The rise of cloud and mobile computing is contributing to the shift, said Zhang, a view echoed by Charles Volkert, executive director of Robert Half International’s legal division.

Concerns about cybersecurity and compliance are getting more attention with the growing reliance on electronic data and cloud computing, Volkert told Big Law Business. “That’s where we’re seeing a lot of proactive work being done,” he said.

“As the landscape becomes more competitive, certainly coming out of the downturn, law firms are continuing to look for ways to differentiate themselves in the marketplace,” Volkert said. “One of those ways is having a very sound technology infrastructure, utilizing cloud computing and other innovative tools to support their clients.”

Akerman plans to expand its use of the technology to areas including records retention, said Tully and Sharer.

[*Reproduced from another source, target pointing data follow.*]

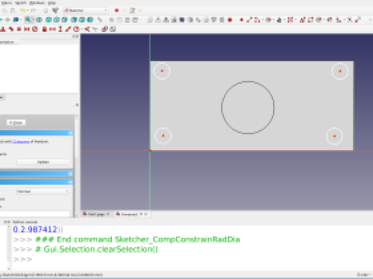Screen dimensions: 373x279
Task: Open the Normal filter combo box
Action: 43,191
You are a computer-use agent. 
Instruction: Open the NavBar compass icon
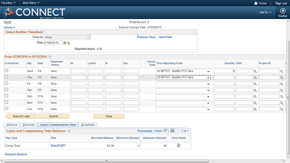282,11
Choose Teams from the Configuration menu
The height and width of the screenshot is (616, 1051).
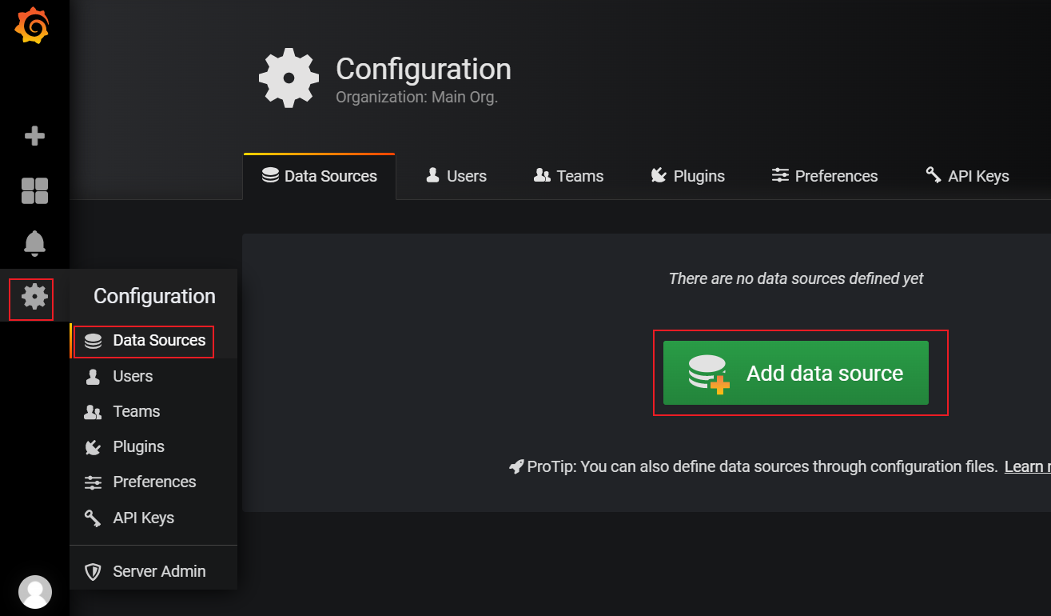coord(136,411)
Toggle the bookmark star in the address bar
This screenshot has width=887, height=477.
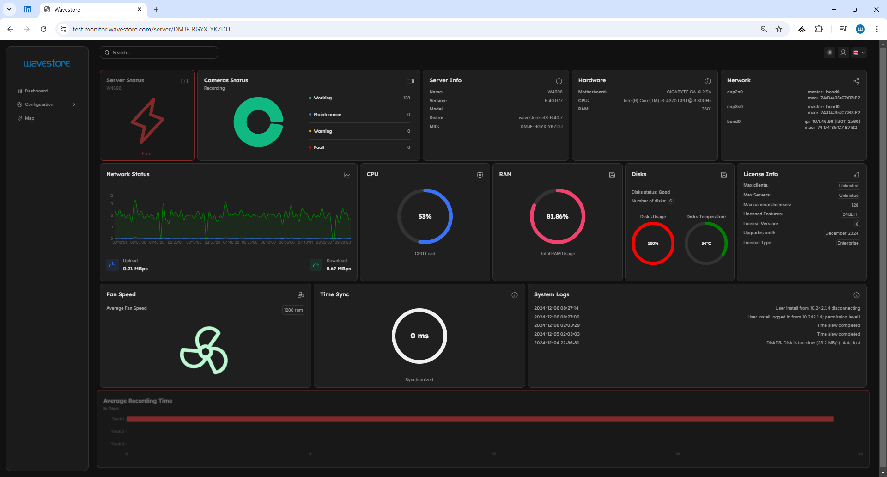pos(779,29)
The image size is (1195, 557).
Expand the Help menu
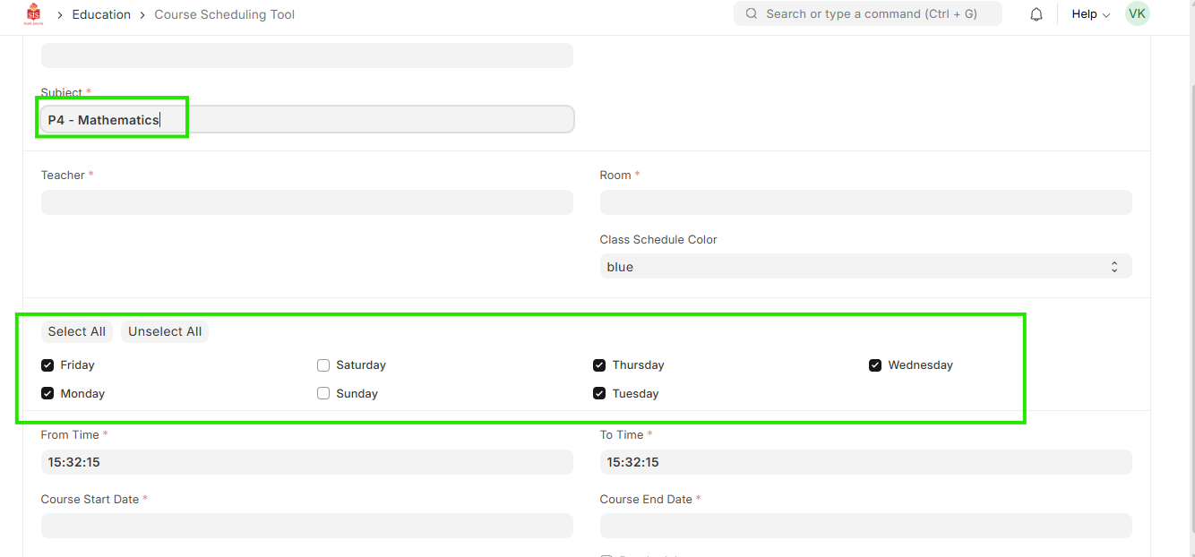1090,14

The model is one that’s easily adaptable to other areas with regulatory requirements, they said.

Neota’s platform “gives us the building blocks” to design a product without knowing the coding behind it, Sharer said. “We can have a much greater role in the design of the interface” than would be possible with traditional software, he said.

“It’s been just a couple weeks since we launched, and the response has typically been along the lines of, ‘Not only is this a good idea in the application you’re making of it, but have you thought of these two or three or four other areas where a similar model would work?’” Sharer said.